Этот термин Жана Бодрийяра идеально подходит к характеристике социально-культурных продуктов исторической политики.

32

Режим памяти – это «набор институционных и культурных практик, предназначенных для публичного памятования определенного события или относительно четко сгруппированного набора взаимосвязанных событий и явлений прошлого». См.: Bernhard M., Kubik J. (eds.). Twenty Years After Communism: The Politics of Memory and Commemoration. Oxford University Press, 2014. Р. 15–16.

33

Ibid. Р. 16.

34

Нарратив памяти – совокупность визуальных образов и текстов, предполагающих наличие повествования. Например, памятник или памятное место могут содержать текст. Визуальный ряд может содержать рассказ, повествование (например, барельефы в Мемориальном комплексе Великой Отечественной войны в Киеве или памятник Т. Шевченко в Харькове).

35

Любая форма коллективной памяти содержит элементы ностальгии. В данном случае я констатирую результат такого процесса: существовал советский нарратив памяти, его развитие в 1990-е годы, по мере ухода советского опыта в прошлое, превратило его в советско-ностальгический.

36

Смысловым ядром национального/националистического нарратива является идея уникальности, самобытности и независимости сообщества, именуемого нацией. Эксклюзивная модель такого нарратива предполагает отождествление нации с гомогенным этническим/культурным/языковым сообществом, этносом. Отличительной чертой этого нарратива является тяга к архаичным, антикварным культурным формам и репрезентациям исторического опыта, что парадоксальным образом роднит его практики с практиками советского времени, редуцировавшими украинскую национальную идентичность к антикварно-этнографическим формам. В принципе можно было бы назвать весь этот нарратив националистическим, однако наличие в нем апологии и мифологии движения, называемого националистическим, обуславливает необходимость выделять в нем и более нейтральный «национальный» элемент. Богдан Хмельницкий, Михайло Грушевский и Леся Украинка принадлежат к «национальному», Степан Бандера, Украинская повстанческая армия и Организация украинских националистов – к «националистическому» нарративу.

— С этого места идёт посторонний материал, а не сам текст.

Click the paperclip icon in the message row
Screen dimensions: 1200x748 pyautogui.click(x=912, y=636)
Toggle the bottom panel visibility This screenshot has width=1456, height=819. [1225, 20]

Советско-ностальгический нарратив не имеет четко выраженной центральной идеи, поскольку в нем утерян базовый принцип советской модели истории: классовый подход. В нем можно найти элементы, связанные с «ведущей» ролью русской культуры и русского языка. Этот нарратив настаивает на наднациональном единстве исторического опыта. Вследствие политической инструментализации он переориентирован на отрицание национального/националистического нарратива и прежде всего радикальных проявлений последнего.

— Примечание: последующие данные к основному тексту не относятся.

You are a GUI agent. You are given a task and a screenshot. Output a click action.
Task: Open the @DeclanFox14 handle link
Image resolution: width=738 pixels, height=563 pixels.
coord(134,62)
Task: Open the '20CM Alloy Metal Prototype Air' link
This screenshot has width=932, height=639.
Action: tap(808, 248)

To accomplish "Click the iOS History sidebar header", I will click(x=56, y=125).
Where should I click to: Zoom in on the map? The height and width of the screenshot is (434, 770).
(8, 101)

Имперско-ностальгический нарратив представлен рудиментарными формами, как правило связанными с региональными практиками памятования и культивированием региональных особенностей. В южных регионах (например, в Одессе) он связан с мифом о происхождении. В западных – с мифом об особой культурной и политической роли региона (например, «украинский Пьемонт»), имперское наследие актуализируется как признак цивилизационной приближенности к европейской истории.

37

В данном случае я не «изобретаю велосипед»: в современной литературе, особенно посвященной производству идентичностей, можно встретить достаточно ссылок на инклюзивные, эксклюзивные и амбивалентные формы идентичности, репрезентаций и разного рода таксономии нарративов памяти. Оглашу только начало списка тех украинских исследователей и публицистов, кто обращался к данной теме: Вячеслав Артюх, Виктория Середа, Владимир Кравченко, Ярослав Грицак, Васыль Расевич, Юрий Шаповал, Андрей Портнов, Володимир Кулик, Мыкола Рябчук, Людмила Нагорна, Алла Киридон.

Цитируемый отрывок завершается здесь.